When you reach the line with "How do I perform: Activate", transcribe it and each line after it through the last one below, exactly. Pictures stay out.

╭──

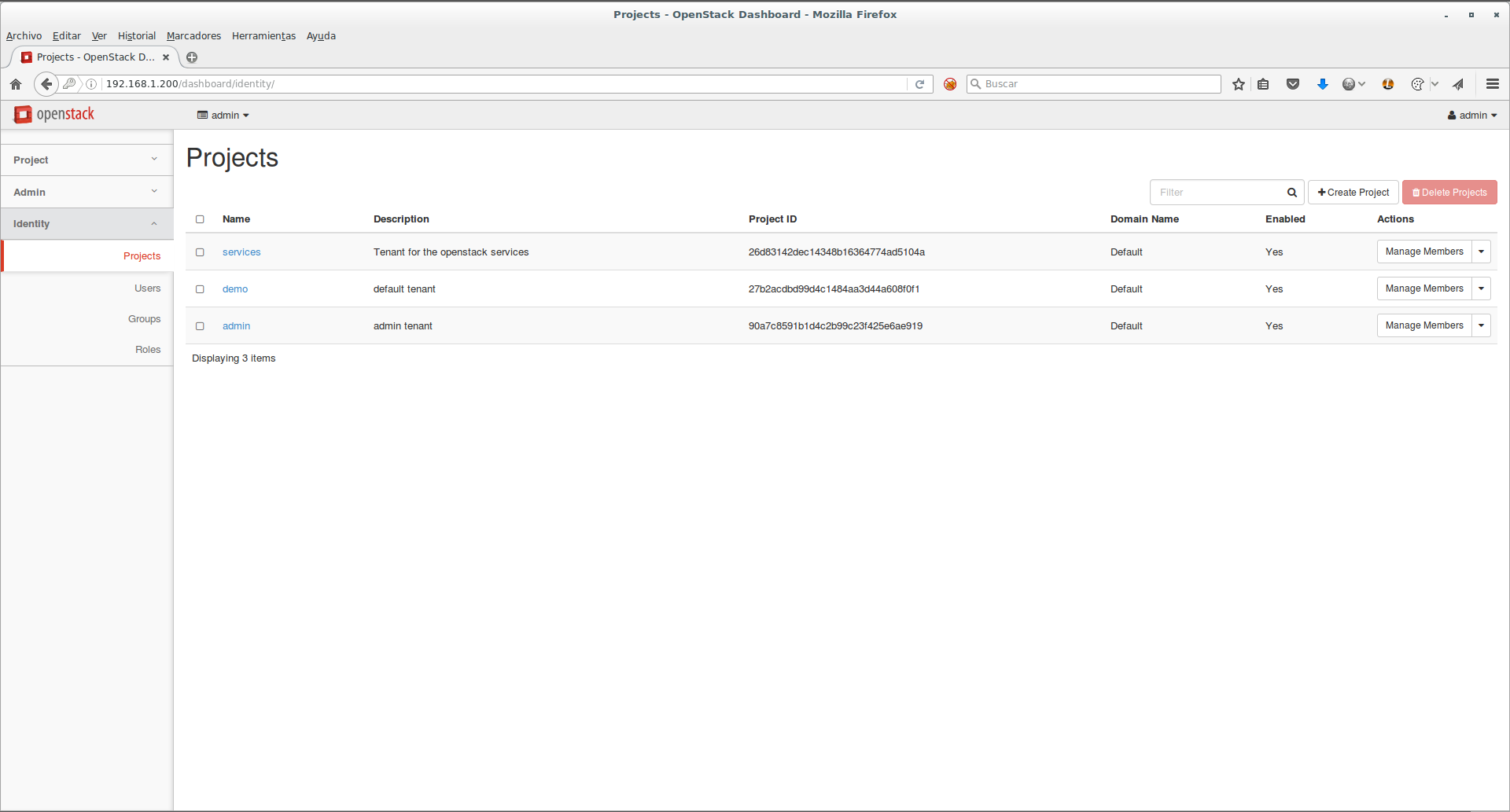1510x812 pixels.
Task: Click Create Project button
Action: click(x=1353, y=193)
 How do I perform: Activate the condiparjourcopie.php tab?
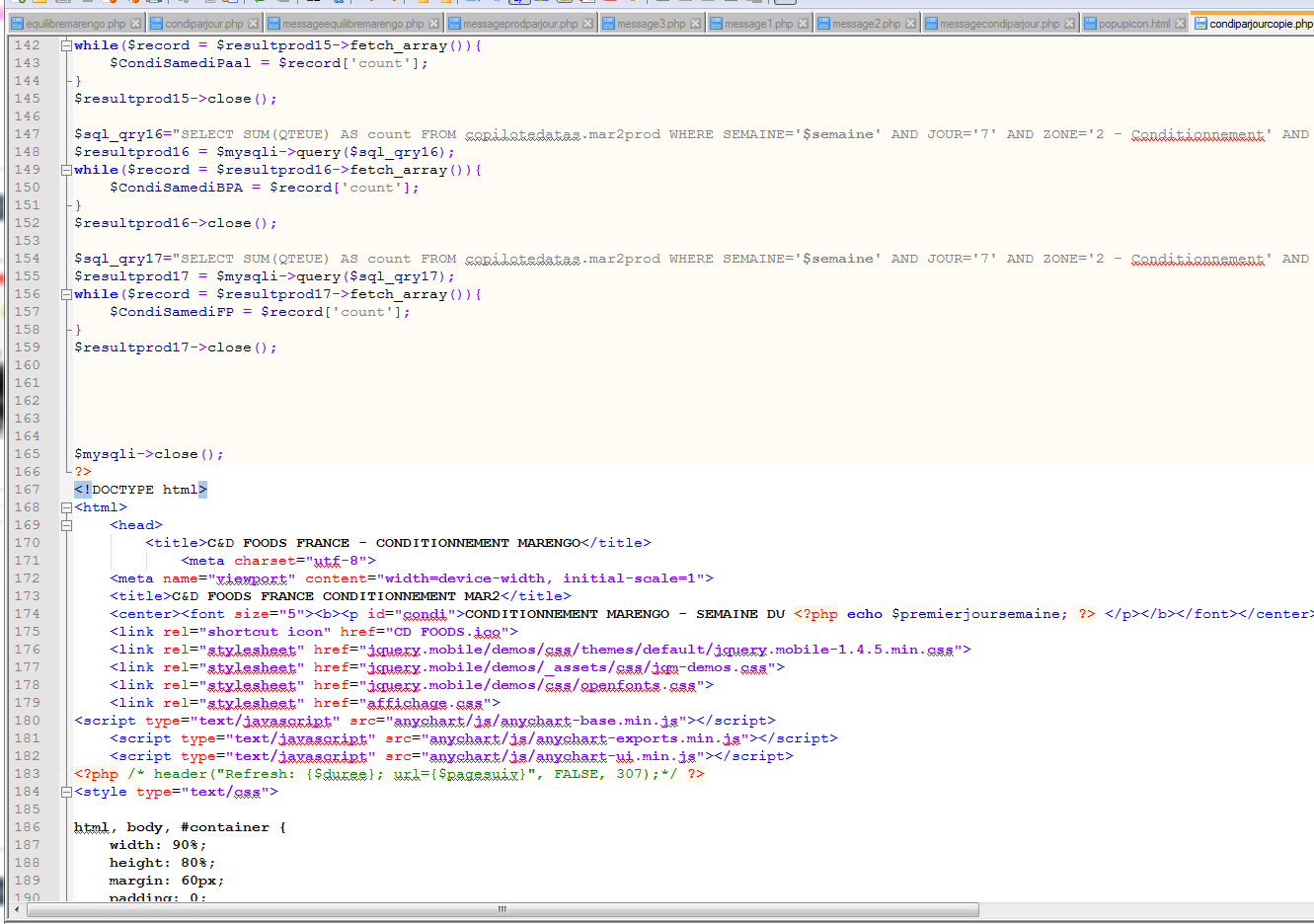(1260, 24)
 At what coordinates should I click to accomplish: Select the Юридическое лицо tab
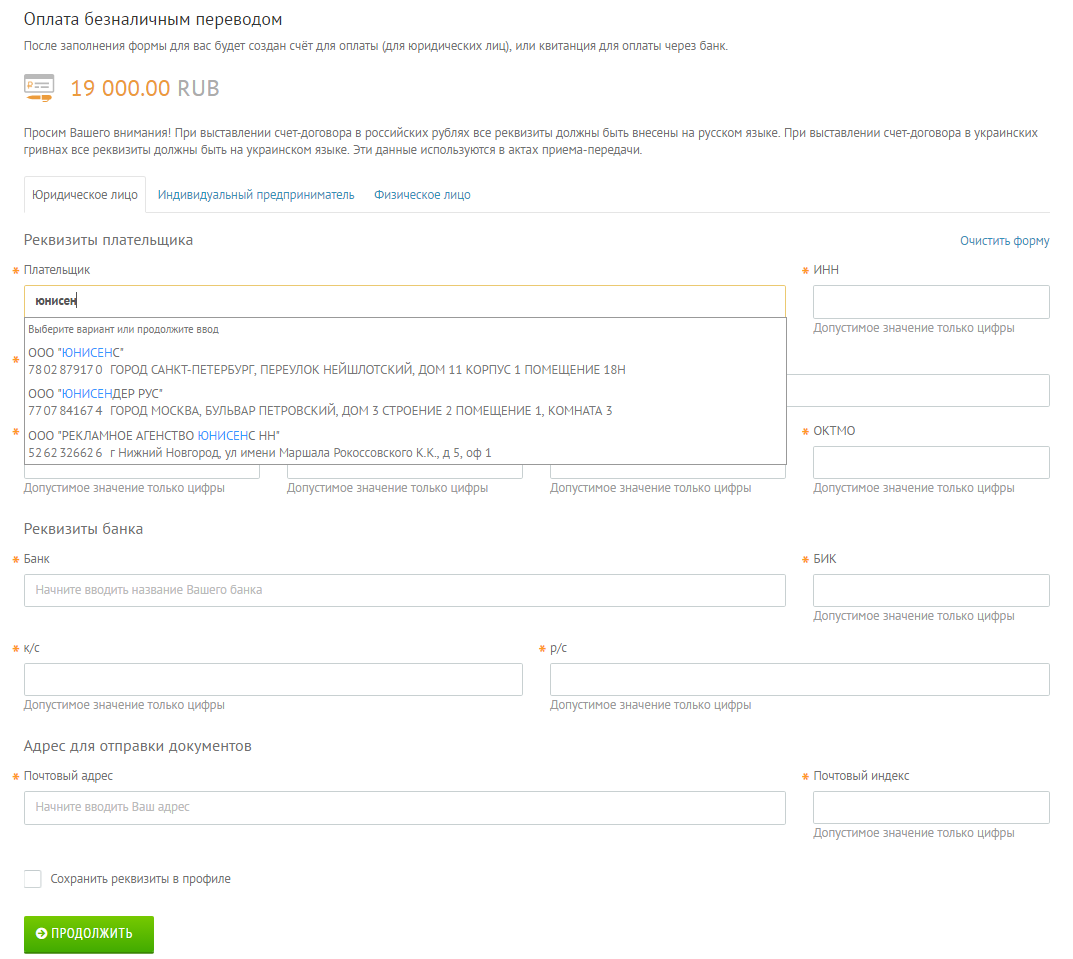pyautogui.click(x=85, y=195)
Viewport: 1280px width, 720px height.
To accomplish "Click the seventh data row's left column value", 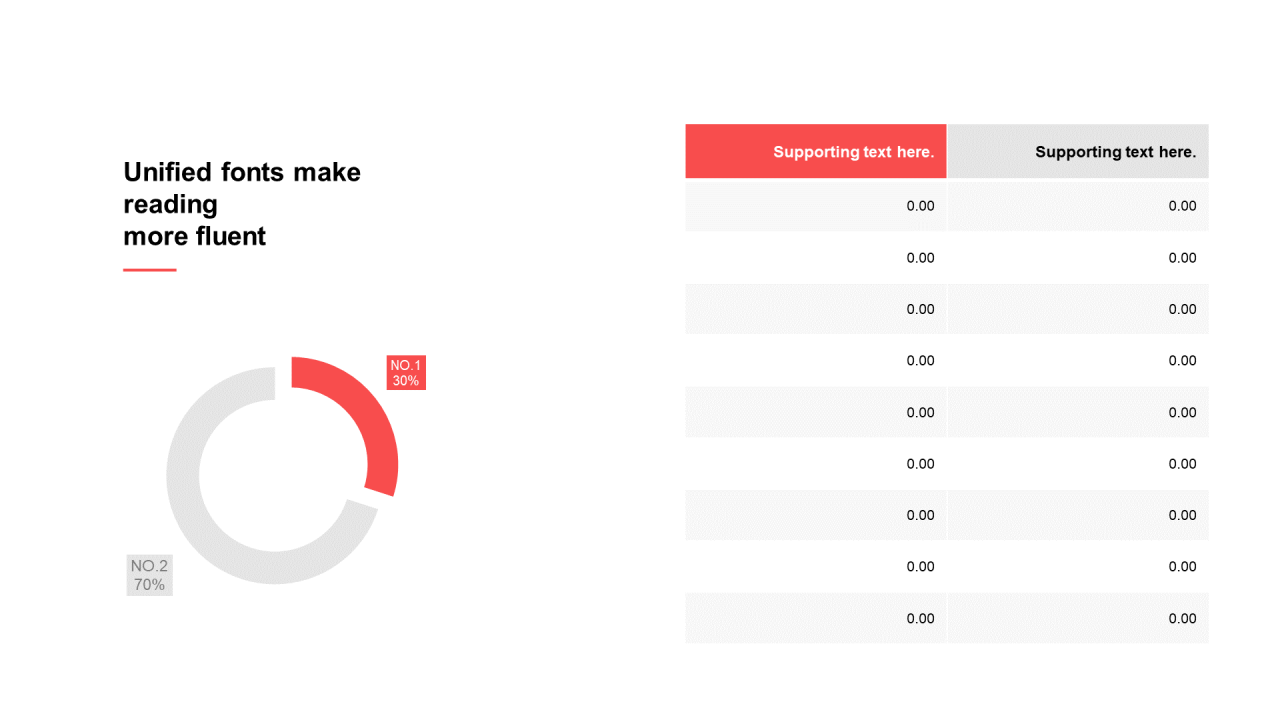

╰──

:: ANSWER SPACE ::
 How do I perform: Activate the condiparjourcopie.php tab?
(1260, 24)
 At what coordinates should I click to accomplish: Select the Юридическое лицо tab
pyautogui.click(x=85, y=195)
Viewport: 1280px width, 720px height.
To accomplish "Click the seventh data row's left column value", 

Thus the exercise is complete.